Ya hemos citado alguna vez aquí las proféticas palabras de Einstein: «Temo que llegue el día en el que el tiempo invertido en la tecnología sobrepasará el tiempo invertido en la interacción humana.  El mundo en ese momento tendrá una generación de idiotas».
Creo ser objetivo cuando afirmo que todavía estamos lejos de que esa generación se haya producido, pero llevamos muchos años ya advirtiendo de que el camino que hemos tomado va claramente en esa dirección, no tanto por nuestra voluntad, sino por el debilitamiento que de esa voluntad produce la propia tecnología.
Ligia Olvera reflexiona sobre ello en El Financiero.com, apoyándose en unos estudios que ha estado llevando a cabo la Universidad de Stanford sobre la interacción de la tecnología en las vidas de los usuarios.Y Jaron Lanier en El Rebaño Digital, cuya lectura vamos a ir desgranando aquí, dice que la pregunta fundamental que hay que hacerse sobre la tecnología es cómo influye en la vida cotidiana de las personas.
Pues bien, según Olvera, el estudio encontró que aquéllas niñas que invierten más tiempo frente a una pantalla se describen menos felices y menos confortables socialmente que las que pasan menos tiempo ante ella.
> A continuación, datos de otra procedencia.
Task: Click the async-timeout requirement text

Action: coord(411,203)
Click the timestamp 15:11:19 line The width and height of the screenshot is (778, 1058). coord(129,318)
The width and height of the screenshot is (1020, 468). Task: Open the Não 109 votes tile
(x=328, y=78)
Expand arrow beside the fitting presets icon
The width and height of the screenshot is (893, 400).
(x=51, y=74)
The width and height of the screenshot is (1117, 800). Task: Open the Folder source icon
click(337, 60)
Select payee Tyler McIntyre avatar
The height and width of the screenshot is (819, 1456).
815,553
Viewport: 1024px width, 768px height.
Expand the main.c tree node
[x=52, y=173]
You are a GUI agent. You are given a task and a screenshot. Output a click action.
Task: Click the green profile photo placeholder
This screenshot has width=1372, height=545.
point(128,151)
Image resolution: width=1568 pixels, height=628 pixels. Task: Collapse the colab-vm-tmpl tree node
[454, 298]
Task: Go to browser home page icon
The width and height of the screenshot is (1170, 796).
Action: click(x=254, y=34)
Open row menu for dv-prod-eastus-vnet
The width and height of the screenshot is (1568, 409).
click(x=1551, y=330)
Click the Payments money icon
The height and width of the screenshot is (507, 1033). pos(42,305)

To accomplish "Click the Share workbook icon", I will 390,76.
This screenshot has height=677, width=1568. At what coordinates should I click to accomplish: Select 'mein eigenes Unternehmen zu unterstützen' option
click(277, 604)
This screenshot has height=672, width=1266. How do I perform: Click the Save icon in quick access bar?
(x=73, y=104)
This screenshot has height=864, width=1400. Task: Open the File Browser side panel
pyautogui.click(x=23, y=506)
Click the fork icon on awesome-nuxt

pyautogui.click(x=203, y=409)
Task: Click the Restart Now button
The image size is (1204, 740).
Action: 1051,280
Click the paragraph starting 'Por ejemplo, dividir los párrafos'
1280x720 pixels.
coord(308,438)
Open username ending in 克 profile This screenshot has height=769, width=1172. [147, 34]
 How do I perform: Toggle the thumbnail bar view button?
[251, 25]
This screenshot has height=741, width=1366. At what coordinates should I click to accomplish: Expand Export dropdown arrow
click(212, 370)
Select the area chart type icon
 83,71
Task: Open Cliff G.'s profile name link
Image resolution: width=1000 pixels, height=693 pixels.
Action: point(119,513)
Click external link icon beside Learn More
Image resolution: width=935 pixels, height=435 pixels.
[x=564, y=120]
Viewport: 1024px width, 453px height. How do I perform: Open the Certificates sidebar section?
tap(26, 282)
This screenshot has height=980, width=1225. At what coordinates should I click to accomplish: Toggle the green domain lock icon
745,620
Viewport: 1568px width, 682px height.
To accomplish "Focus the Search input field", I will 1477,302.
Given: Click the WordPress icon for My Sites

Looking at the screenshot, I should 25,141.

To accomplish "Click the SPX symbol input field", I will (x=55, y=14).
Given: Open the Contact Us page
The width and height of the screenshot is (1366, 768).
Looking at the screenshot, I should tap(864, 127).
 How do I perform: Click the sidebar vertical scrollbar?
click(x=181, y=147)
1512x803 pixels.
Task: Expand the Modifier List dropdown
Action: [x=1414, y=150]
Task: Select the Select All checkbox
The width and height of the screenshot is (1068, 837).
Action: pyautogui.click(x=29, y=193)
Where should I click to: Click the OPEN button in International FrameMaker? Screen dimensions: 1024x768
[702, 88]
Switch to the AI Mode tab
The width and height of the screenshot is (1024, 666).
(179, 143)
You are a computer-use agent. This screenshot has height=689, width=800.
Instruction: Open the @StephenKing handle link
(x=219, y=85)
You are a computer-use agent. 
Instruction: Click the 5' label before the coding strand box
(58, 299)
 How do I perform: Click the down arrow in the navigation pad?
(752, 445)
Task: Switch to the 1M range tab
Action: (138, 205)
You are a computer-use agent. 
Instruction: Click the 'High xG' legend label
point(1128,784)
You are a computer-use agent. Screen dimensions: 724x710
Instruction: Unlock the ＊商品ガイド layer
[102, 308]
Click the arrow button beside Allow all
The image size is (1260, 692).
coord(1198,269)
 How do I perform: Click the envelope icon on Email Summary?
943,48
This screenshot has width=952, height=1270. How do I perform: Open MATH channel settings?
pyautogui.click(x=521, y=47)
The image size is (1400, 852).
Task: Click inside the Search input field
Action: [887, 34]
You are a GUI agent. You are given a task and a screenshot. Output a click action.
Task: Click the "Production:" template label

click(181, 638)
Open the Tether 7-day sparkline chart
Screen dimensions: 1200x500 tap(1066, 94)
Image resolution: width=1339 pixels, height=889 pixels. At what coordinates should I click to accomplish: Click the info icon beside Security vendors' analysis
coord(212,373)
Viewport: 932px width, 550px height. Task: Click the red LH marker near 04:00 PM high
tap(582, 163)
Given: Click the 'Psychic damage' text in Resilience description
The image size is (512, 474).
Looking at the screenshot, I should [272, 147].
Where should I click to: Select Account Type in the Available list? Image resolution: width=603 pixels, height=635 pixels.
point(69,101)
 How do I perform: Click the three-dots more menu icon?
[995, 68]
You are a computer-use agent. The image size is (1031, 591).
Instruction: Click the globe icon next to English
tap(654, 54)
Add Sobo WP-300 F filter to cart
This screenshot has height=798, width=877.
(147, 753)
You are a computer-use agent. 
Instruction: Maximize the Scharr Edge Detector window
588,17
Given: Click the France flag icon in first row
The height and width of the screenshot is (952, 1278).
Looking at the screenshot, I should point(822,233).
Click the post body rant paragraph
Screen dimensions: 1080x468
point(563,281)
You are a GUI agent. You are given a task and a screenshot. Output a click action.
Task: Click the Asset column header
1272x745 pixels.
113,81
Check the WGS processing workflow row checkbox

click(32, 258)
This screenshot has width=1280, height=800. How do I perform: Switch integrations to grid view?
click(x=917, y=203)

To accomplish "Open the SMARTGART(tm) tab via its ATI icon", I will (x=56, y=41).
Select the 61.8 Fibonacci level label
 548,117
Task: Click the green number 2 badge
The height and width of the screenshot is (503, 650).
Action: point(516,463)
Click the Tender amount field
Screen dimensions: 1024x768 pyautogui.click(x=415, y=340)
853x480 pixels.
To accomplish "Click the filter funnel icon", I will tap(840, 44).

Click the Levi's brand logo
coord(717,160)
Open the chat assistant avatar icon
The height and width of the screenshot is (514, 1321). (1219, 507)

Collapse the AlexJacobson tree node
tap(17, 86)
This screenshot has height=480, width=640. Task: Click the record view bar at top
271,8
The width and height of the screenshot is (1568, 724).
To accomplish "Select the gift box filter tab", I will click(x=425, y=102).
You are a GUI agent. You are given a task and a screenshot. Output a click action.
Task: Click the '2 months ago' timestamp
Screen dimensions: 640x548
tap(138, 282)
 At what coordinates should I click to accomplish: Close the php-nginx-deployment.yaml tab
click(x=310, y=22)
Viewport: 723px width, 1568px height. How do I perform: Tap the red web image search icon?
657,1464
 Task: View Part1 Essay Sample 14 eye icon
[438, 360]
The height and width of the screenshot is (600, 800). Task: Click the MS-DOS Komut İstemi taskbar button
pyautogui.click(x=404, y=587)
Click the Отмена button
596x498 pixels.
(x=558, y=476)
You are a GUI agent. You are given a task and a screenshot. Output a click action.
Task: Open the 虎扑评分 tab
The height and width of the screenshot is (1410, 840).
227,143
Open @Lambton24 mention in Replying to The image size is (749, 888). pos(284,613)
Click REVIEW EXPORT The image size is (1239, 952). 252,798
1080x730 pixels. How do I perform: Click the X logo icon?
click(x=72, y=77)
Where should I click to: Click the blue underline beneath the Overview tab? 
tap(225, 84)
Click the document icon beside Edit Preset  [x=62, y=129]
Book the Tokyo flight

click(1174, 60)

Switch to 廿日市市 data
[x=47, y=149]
Puede que sea que porque son menos felices, pasan más tiempo ante las pantallas, pero también podría ser que el pasar tanto tiempo ante las pantallas las haga menos felices. O quizá un poco de todo.
En cualquier caso, Clifford Nass,  el experto que dirigió el estudio, explica que para crecer como personas equilibradas necesitamos el contacto cara a cara para aprender a relacionarnos interpretando correctamente todo el riquísimo e imprescindible conjunto de expresiones faciales y verbales –postura, tono de voz, muecas, sudoración, los diferentes modos de reír, el movimiento de las cejas, las manos, el ceño…– que algunos enfermos        –autistas o Asperger, por ejemplo– son incapaces de entender por lo que son también incapaces de comunicarse con normalidad.
Y sí parece claro porque es de sentido común que toda esa riqueza precisa de un entrenamiento que las pantallas impiden, minimizan o interrumpen.
No es poca pérdida para que nos planteemos cómo y en qué dosis dejamos que el cristal líquido y el teclado formen parte de nuestra vida cotidiana y la de nuestros hijos.
Por eso insistimos desde la Asociación en que no es un tema que se pueda dejar al albur de la moda, la presión social o publicitaria. Debemos decidir una estrategia educativa que incluya necesariamente lo que se hace en casa y fuera de ella con las pantallas.